The cost of the sudden unlocking was the resignation of the progressive sector of the CGPJ to defend his proposal to appoint the magistrate Jose Manuel Bandres, of the Third Administrative Litigation Chamber of the Supreme Court. The conservative members commanded by Jose Maria Macias, partner of the Cuatrecasas law firm, recognized that professionally they had nothing to oppose to that appointment. Problem: Bandrés was on their blacklist. He pure McCarthyism.
The Catalan precedent
But, although it is true that the interference of the TC is unprecedented -a conservative magistrate who supported the presentation of the chief engineer-magistrate Enrique Arnaldo He confessed that it gave him “vertigo & rdquor; to do what was demanded of him – this intervention of the Constitutional Court in legislative life has been supported by a series of precedents.
In Catalonia It is argued that what happened in Madrid was the corollary of measures already adopted there in the parliament, and in part it has been so. But it is still striking that the Constitutional Court rejected very precautionary measures to prevent legislating at the beginning of September 2017 (referendum laws and legal transience).
Yes it is true that the TC meddled in telling the Parliament table what could not be debated, what was inadmissible. But all the other actions were carried out in execution of a sentence previously handed down.
The precedent of Alberto Rodríguez
Nobody has remembered these days -because it is a matter that has practically been buried- that before the admission of the very precautionary measures of the PP, the supreme court achieved in October 2021, after some skirmishes between the president of the Congress, Meritxell Batet, and the president of the Second Chamber, Manuel Marchenadeprive the deputy of United We Can, alberto rodriguez, from his seat -affecting the vaunted as sometimes corny ‘ius in officium’, his power as a parliamentarian- with a sentence of fine and disqualification for forty-five days. Neither more nor less is what should be applied, the prosecutor of the Supreme Elizabeth Rodriguez Matthew dixit, in his November 2021 report-, but Batet, after their epistolary exchange and unofficial versions, decided to expel Rodríguez -and deprive his 64,000 voters in the Canary Islands of their representation- from Congress for the entire legislature.

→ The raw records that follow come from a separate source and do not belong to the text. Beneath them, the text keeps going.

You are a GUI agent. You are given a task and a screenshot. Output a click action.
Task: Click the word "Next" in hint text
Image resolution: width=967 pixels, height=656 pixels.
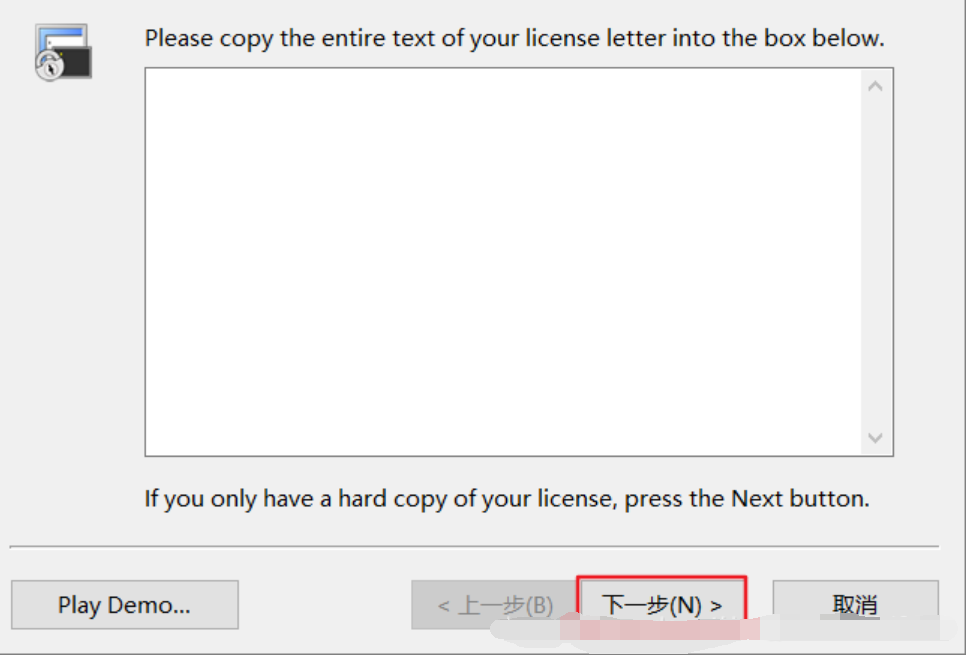(x=758, y=498)
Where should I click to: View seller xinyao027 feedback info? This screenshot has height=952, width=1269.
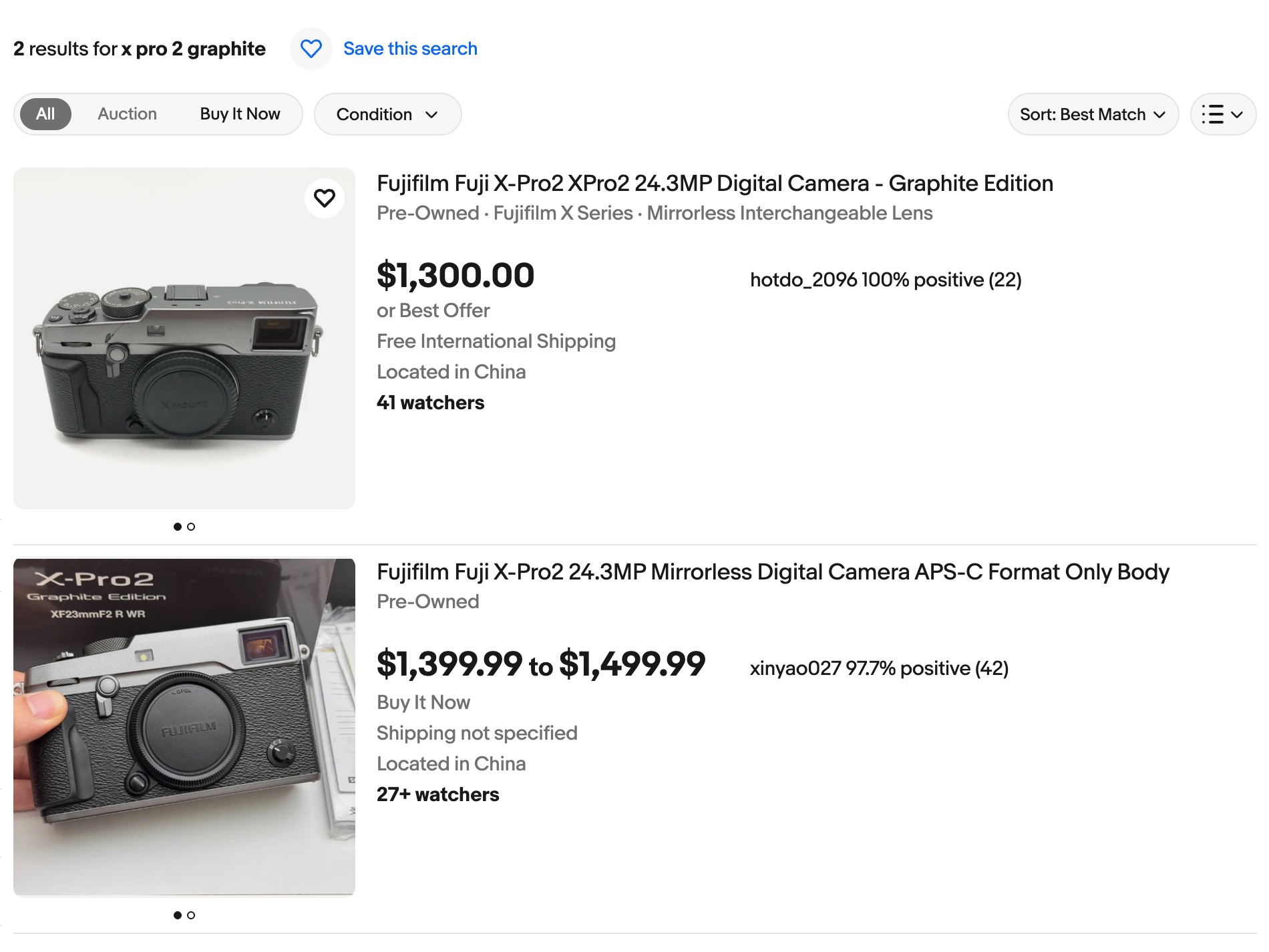point(879,668)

Rodríguez presented – like the deputies of the PP against the measures to unblock the TC – a request for a very precautionary and precautionary measure. The first was rejected outright and the second began a process of allegations. In his report, the chief prosecutor of the TC, Pedro Crespo, requested the restitution of the seat, pointing out that Batet went beyond what the Supreme Court requested. The fact is that there is something more than the idea of estimating the amparo appeal in the TC. But the rapporteur magistrate, María Luisa Balaguer, maintains that Rodríguez’s appeal against the judgment of the Second Chamber (which corresponded to the outgoing conservative magistrate) must first be resolved Santiago Martinez-Vares). However, there is an open precautionary measure in the case of the parliamentary appeal. And a lawyer’s report on it.
But for each other and the resource was left unswept. To all this, a year of legislature has been lost. Does the speakers care what 64,000 voters from the Canary Islands will think? It’s not supposed to. Because, otherwise, they would not have abandoned their responsibility to decide. Neither, of course, the president Pedro Gonzalez-Trevijano, He was to ask the speakers for speed – that is what the president is for, for example – since his task was to intrigue and entangle to remain as long as possible in his nine-year position, which expired on June 12, 2022.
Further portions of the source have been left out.